Membrane association and topology of human sialidase Neu3

RODRIGUEZ WALKER M.; DANIOTTI J.L.

Villa Gral. Belgrano, Córdoba, Argentina

Simposio; Second Argentinian Symposium of Glycobiology GlycoAR 2016; 2016

Local Organizing committee

Plasma membrane (PM)-bound sialidase Neu3 is a key enzyme in the catabolism of glycolipids. However, there is little information concerning its membrane topology and the mechanism of association with the PM. In this study, we performed a detailed biochemical and subcellular characterization of human Neu3. Ectopically expressed Neu3 was active towards its natural substrates GD3 and GD1a.
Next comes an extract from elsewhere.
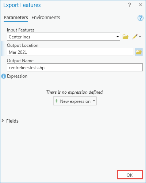
Task: Open the blue circled help icon
Action: [141, 18]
Confocal microscopy analysis showed that Neu3 was mainly localized at the PM, but also in membranes from lysosomes and endosomes. 35% of the enzyme was accessible to cell surface biotinylation, indicating that a fraction of the protein is exposed to the outer leaflet of the PM. However, two different epitopes of Neu3 were accessible by antibodies only after cell permeabilization, indicating that the C-terminus is oriented toward the inner of the cell. Neu3 was not released from the lipid bilayer in presence of high salt concentrations, suggesting that its binding does not depend on electrostatic interactions. 50% of Neu3 had a hydrophobic behavior in Triton X-114 partitioning assay, suggesting a posttranslational modification by lipidation. In fact, we found that Neu3 is S-acylated, representing the first demonstration of a posttranslational modification on Neu3. Given the absence of a signal peptide or hydrophobic stretches in Neu3, we speculate that S-acylation could be operating in its targeting to PM and might have crucial roles for determining its subcellular localization and function.